Something else that is preoccupying Al Khayyat’s thoughts, almost as much as managing the growth of UrbaCon’s projects and the need to establish itself in the Qatari market, is ensuring that his company sets an example when it comes to health and safety on its construction sites.

Given the criticism that Qatar has endured over the treatment of construction workers working on its projects, it’s easy to be cynical and dismissive of his claims. However, he insists that UrbaCon is actually ahead of the curve when it comes to labour welfare and reform, a statement which is backed up by the number of subcontractors and contractors following their lead, he says.

“Actually many of conditions that the law has required to improve the HSE of labour is having a nominal effect on us because of the high standard we implemented as a relatively new contractor. Our camps are all new, state-of-art-facilities, with well-equipped buses, and the latest in food service and housing conditions. We believe that providing skilled and unskilled labour with the proper housing, and more importantly providing them with a safe project is what allows you to retain these men from project to project. The loyalties go both ways. So we have to show our loyalty through very strict safety and health standards and in return, they show their loyalty by staying with us with quality work and performance,” he claims.

“We’ve been doing very well. We’ve had a minimal turnover of labour and we have very up to date, state-of-art labour accommodations. For example, recently, auditors from Europe praised for the quality of our housing accommodations that we’re providing for the Mall of Qatar project.”

“Thankfully our HSE accident record has been A+. We hope to continue to keep that record up, but it’s an everyday management and labour objective requiring intense supervision and training to maintain safety,” Al Khayyat asserts passionately.

So successful has this approach been, the CEO claims that other contractors and subcontractors have begun to take note of their approach and adopt them on other projects and sites.

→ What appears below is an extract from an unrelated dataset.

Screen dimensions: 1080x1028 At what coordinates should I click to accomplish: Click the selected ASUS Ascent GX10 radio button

“Yes, this attitude will spread, because everyone in Qatar is committed to make this a safe working environment. All contractors and projects have an influence on the reputation of the country so we all must be insistent on high HSE standards,” he insists.

As construction work steps up, with contracts announced for the first World Cup stadium and other projects in the pipeline, this is welcome news indeed. What the boom also means is that the need for staff and labour is set to increase tenfold. Contractors have to be prepared for the amount of work that is going to hit them, Al Khayyat warns.

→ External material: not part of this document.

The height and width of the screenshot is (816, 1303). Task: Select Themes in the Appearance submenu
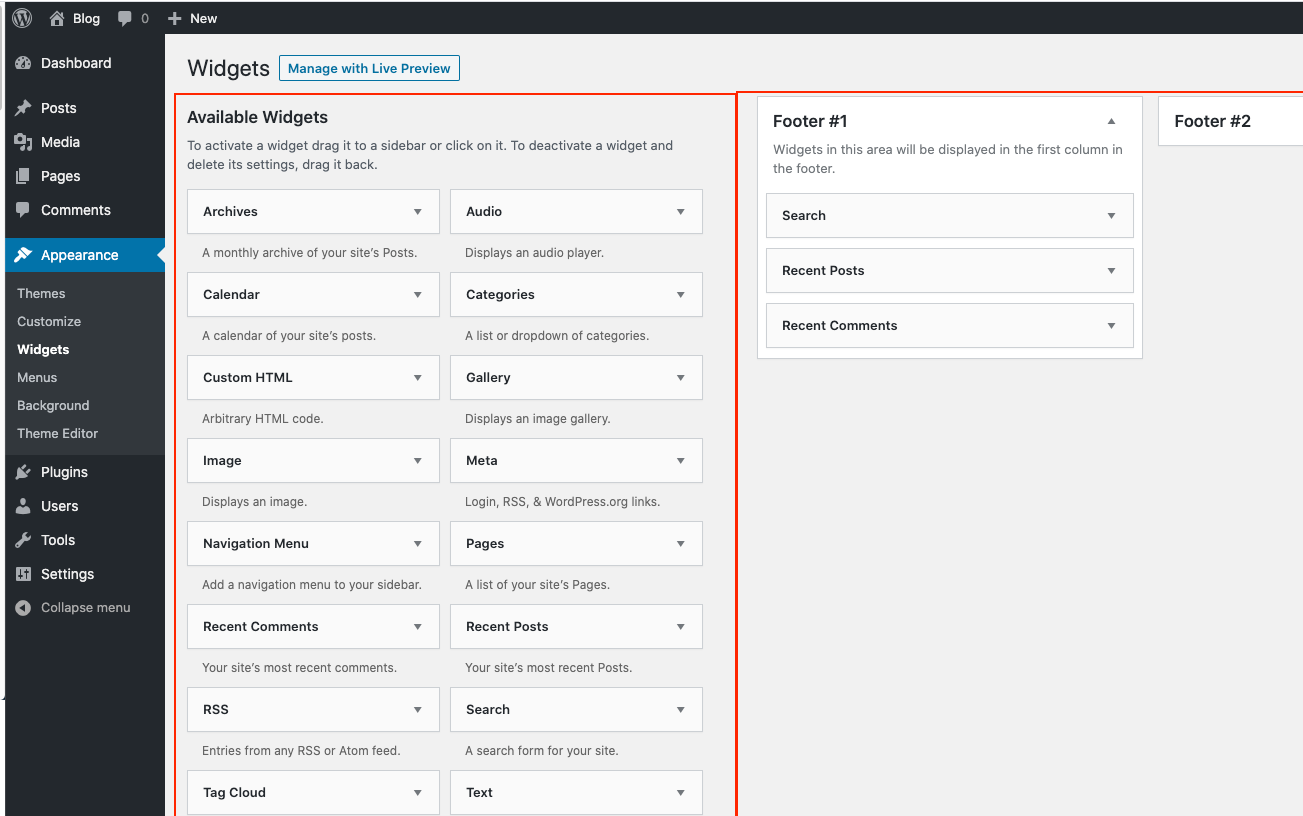point(41,292)
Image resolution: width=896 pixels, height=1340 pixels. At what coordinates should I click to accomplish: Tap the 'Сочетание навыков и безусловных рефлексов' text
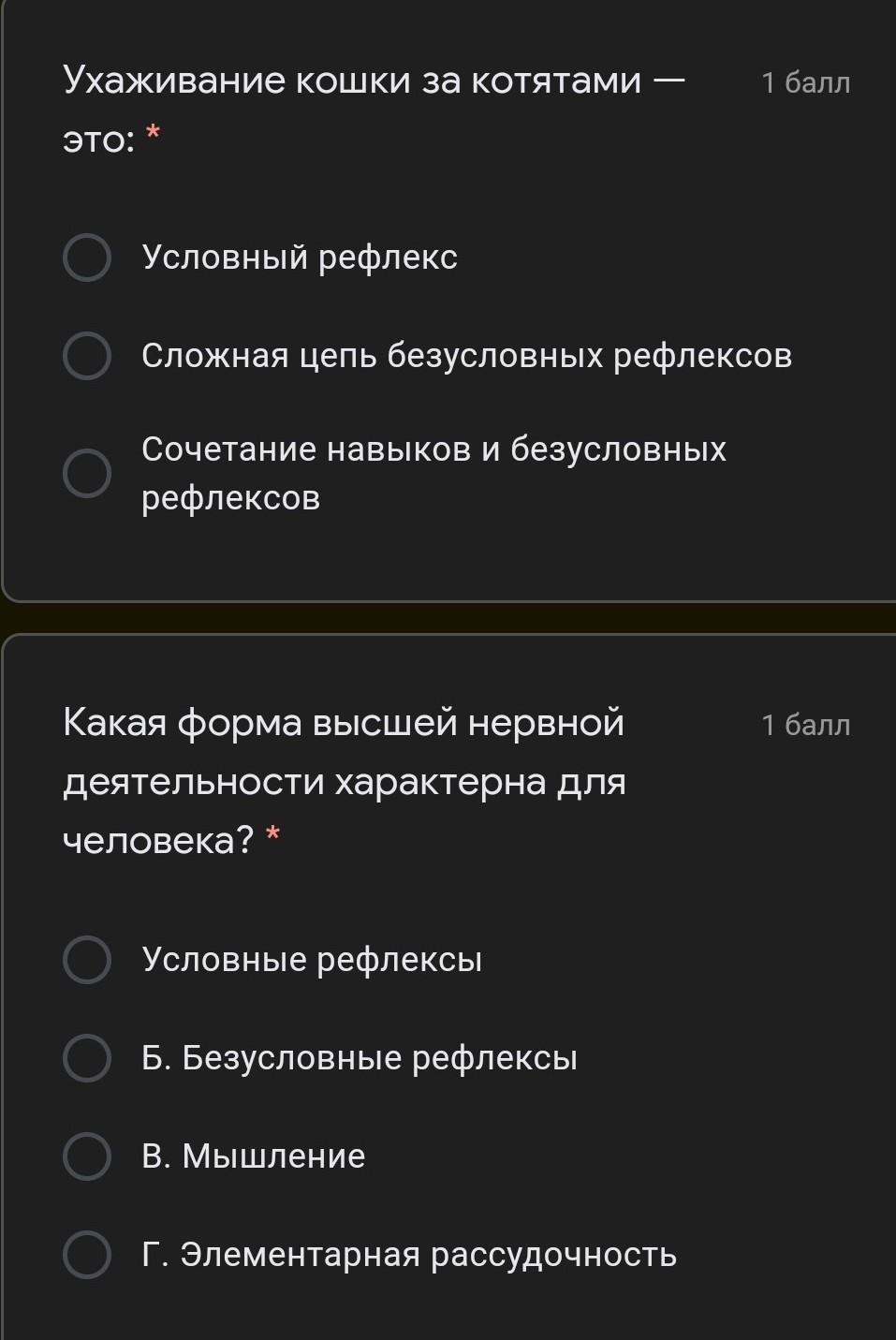(x=433, y=474)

This is something that he’s already preparing for, as referred to earlier, with the buildup in workforce numbers. This preparation work is crucial for the success of his company, he insists.

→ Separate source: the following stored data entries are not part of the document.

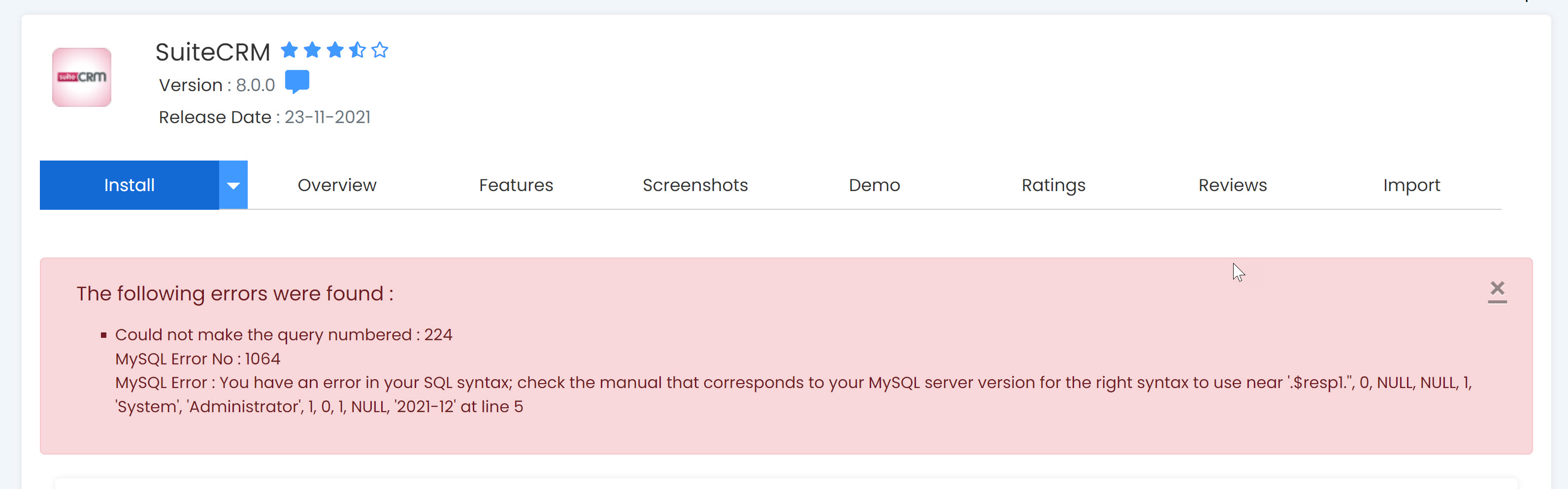Click the SuiteCRM logo icon
Screen dimensions: 1568x489
click(x=82, y=77)
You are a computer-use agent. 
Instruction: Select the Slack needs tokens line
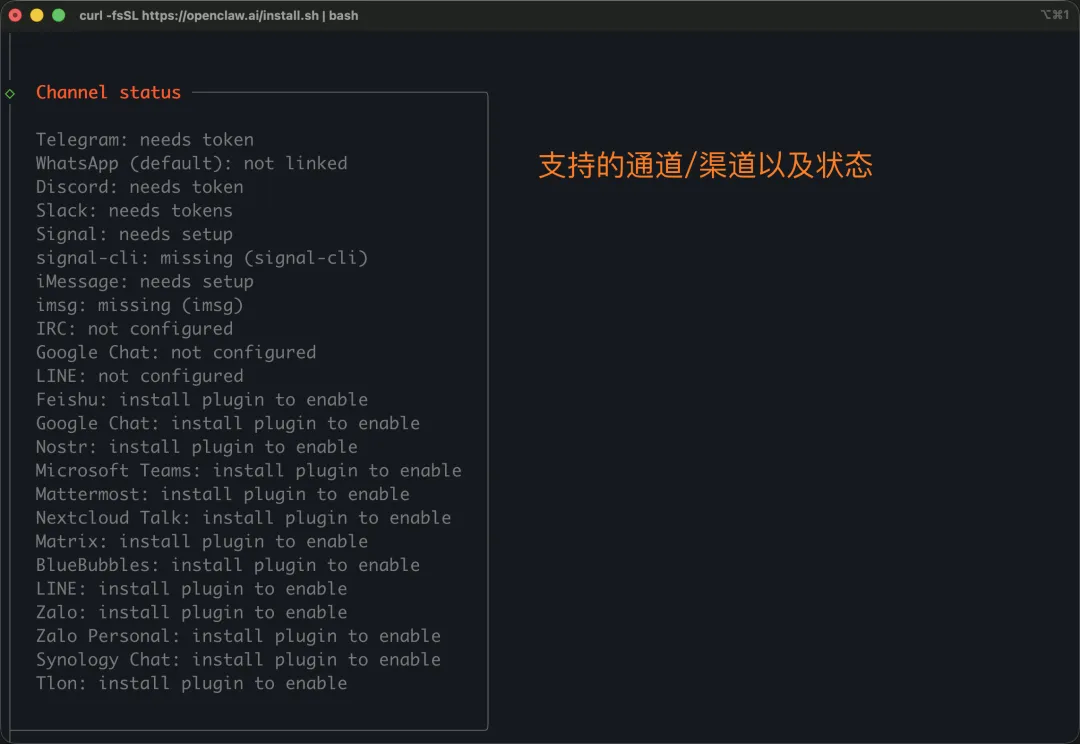[x=134, y=211]
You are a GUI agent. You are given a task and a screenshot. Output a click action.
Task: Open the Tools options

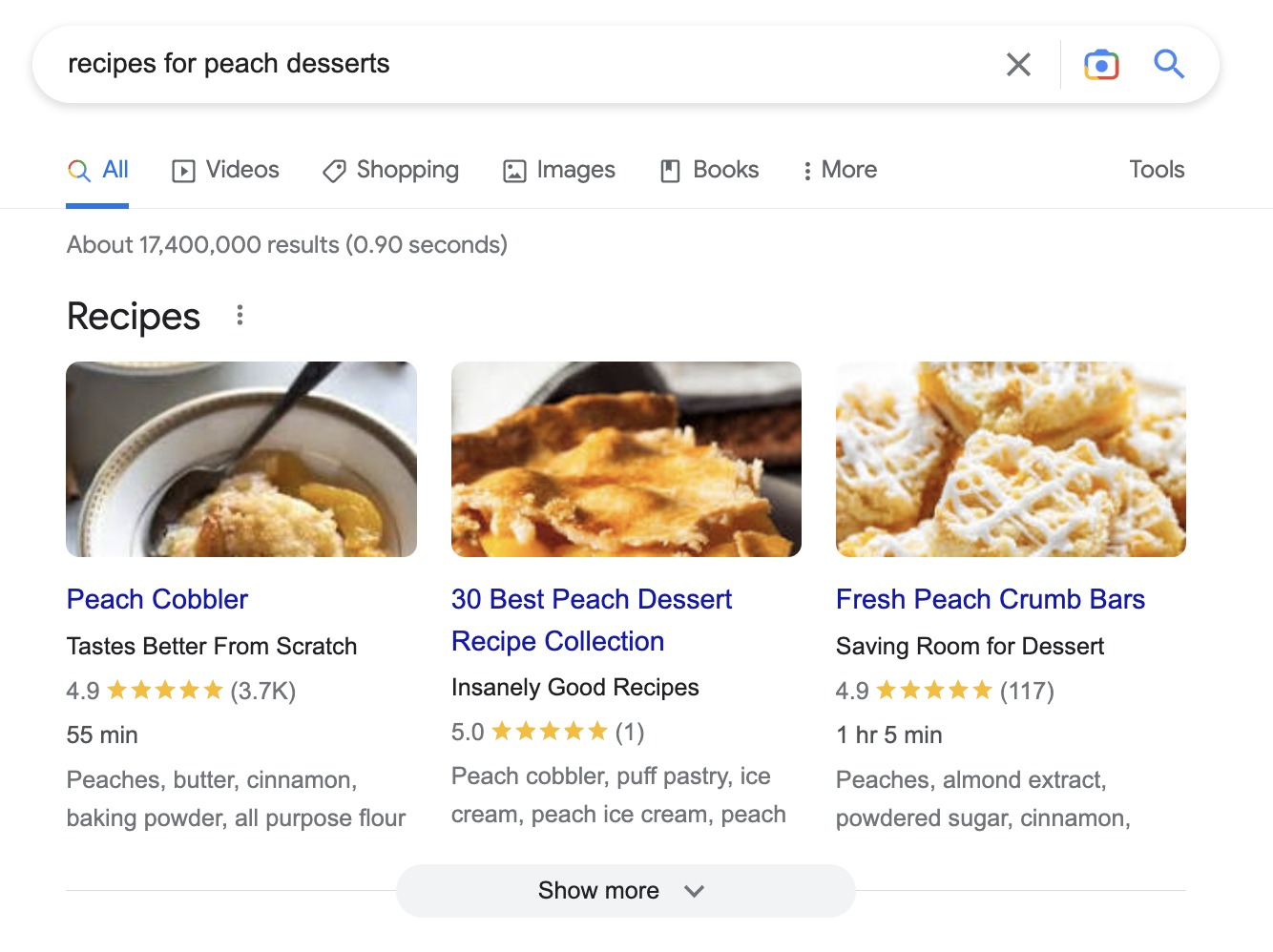point(1156,169)
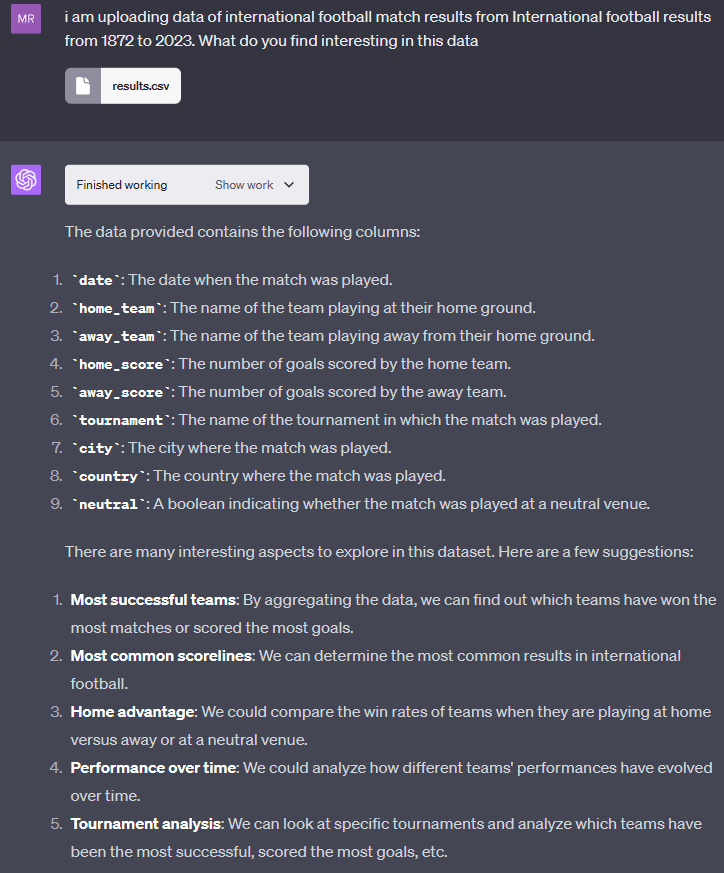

“The demands on labour and the demands on professional staff are going to…and have already…dramatically change in 2014 as compared to 2013. We have noticed this already. We hire a lot of the key staff in the company and with the resurgence of work in Dubai; it is increasingly harder to attract talent to this area. It’s just a given that there’s going to be more competition for Qatar to attract talent to achieve these larger complex projects,” he points out.

“However, Qatar is always going to have advantages in attract the worldwide talent because of the pure complexity and quality of the projects that we’re building. Professionals will look at the projects that the private sector and government is rolling out, they’re all iconic, world-class and significant infrastructure projects.

“Engineers, architects and professionals in the building business will make their career decisions based on where they want to go by participating in the world’s best projects,” he asserts.

“Qatar’s projects and volume of work is absolutely outstanding and this will be our advantage as competition increases, the man from UrbaCon predicts confidently.